■ DOCUMENT TEXT ■

Speaker
Prof.
Walter Thiel
(Max-Planck-Institut für Kohlenforschung)
Description
Semiempirical quantum-chemical methods are well-established tools for computational studies of large molecules [1]. Methods with explicit orthogonalization corrections (OM1, OM2, OM3) offer better overall accuracy in standard statistical evaluations of ground-state properties as well as qualitative improvements for hydrogen bonding and conformational properties [2,3]. OMx-based studies of electronically excited states employ a general implementation of the GUGACI approach in a semiempirical framework which provides analytic gradients and nonadiabatic couplings. Comparisons with high-level ab initio benchmark data show that OMx/MRCI methods describe electronically excited states reasonably well [4]. They can thus be used in mixed quantum-classical dynamics to investigate fast nonradiative relaxation processes after photoexcitation. Numerous such surface-hopping dynamics studies have been carried out at the OM2/MRCI level in recent years [1], for example simulations on DNA bases in different environments, azobenzenes, molecular motors [5] and switches, GFP chromophores [6], and Schiff bases, covering both photophysical and photochemical processes.

■ EXCERPTED RECORDS ■

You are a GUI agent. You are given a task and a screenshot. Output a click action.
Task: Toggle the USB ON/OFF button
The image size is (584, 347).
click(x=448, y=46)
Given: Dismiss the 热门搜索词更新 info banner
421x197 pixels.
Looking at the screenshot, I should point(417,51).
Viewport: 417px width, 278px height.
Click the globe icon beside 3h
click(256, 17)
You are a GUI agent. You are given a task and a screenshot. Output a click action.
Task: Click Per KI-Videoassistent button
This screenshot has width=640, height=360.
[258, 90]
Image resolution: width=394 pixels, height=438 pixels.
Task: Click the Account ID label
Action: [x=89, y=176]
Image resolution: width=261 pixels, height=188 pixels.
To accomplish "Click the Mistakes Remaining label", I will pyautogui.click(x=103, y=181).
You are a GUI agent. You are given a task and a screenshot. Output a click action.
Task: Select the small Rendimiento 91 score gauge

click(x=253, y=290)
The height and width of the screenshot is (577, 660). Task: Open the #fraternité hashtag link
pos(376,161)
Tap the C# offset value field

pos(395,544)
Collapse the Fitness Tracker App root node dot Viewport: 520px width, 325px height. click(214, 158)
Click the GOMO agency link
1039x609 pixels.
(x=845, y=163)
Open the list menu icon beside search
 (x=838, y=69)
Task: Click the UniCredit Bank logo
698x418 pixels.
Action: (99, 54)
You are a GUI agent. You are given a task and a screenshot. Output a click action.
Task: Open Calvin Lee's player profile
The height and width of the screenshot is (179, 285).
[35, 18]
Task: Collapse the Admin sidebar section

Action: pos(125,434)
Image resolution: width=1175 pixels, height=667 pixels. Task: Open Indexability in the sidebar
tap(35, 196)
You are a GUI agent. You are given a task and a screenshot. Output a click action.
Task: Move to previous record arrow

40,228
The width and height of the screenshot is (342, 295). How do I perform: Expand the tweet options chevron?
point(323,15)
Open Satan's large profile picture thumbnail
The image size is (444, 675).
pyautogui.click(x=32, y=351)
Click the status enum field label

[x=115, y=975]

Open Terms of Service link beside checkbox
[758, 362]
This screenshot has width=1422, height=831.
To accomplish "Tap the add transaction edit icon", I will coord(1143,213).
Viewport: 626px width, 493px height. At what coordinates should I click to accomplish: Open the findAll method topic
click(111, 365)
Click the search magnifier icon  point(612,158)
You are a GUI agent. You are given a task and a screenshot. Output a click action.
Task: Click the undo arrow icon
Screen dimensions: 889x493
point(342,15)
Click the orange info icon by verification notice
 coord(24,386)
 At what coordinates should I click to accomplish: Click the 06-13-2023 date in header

■ TASK ITEM A ■
According to the talk description, why can OMx/MRCI methods be used in mixed quantum-classical dynamics to investigate fast nonradiative relaxation after photoexcitation? Answer in one to three sentences.
■ TASK ITEM B ■
For each statement, decide whether the talk description supports it, answering yes or no and quoting the deciding words of the talk description: (i) OM1, OM2, and OM3 are methods with explicit orthogonalization corrections. (ii) The surface-hopping dynamics studies mentioned were carried out at the OM3/MRCI level. (iii) The listed simulations covered only photophysical processes.
■ TASK ITEM C ■
Continue the talk description on semiempirical quantum-chemical methods, beginning after its final sentence.

■ REPLY A ■
Comparisons with high-level ab initio benchmark data show that OMx/MRCI methods describe electronically excited states reasonably well. That accuracy is what makes them usable in such dynamics.

■ REPLY B ■
(i) Yes: "Methods with explicit orthogonalization corrections (OM1, OM2, OM3)".
(ii) No: "Numerous such surface-hopping dynamics studies have been carried out at the OM2/MRCI level in recent years".
(iii) No: "covering both photophysical and photochemical processes".

■ REPLY C ■
The lecture will address the theoretical background of the OMx/MRCI surface-hopping methodology and present selected OM2/MRCI applications. Time permitting, it will also cover a nonadiabatic excited-state dynamics study on the bithiophene dimer using time-dependent density functional theory (TDDFT) to describe time-dependent excitonic effects in molecular aggregates [7]. The lowest excited states are found to be localized and unproductive in terms of charge separation. Productive high-energy charge-transfer (CT) states are populated within 50 fs during exciton deactivation, but they are short-lived (∼100 fs) and quickly transfer their population to lower states. The TDDFT simulations offer molecular-level insights into ultrafast photoinduced charge separation potentially triggered by hot CT states in solid-state organic materials. They allow us to suggest design rules to increase hot exciton lifetimes, favoring the population of CT states as gateways for direct charge generation.
[1] W. Thiel, WIREs Comp. Mol. Sci. 4, 145-157 (2014).
[2] P. O. Dral, X. Wu, L. Spörkel, A. Koslowski, W. Weber, R. Steiger, M. Scholten, W. Thiel, J. Chem. Theory Comput. 12, 1082-1097 (2016).
[3] P. O. Dral, X. Wu, L. Spörkel, A. Koslowski und W. Thiel, J. Chem. Theory Comput. 12, 1097-1120 (2016).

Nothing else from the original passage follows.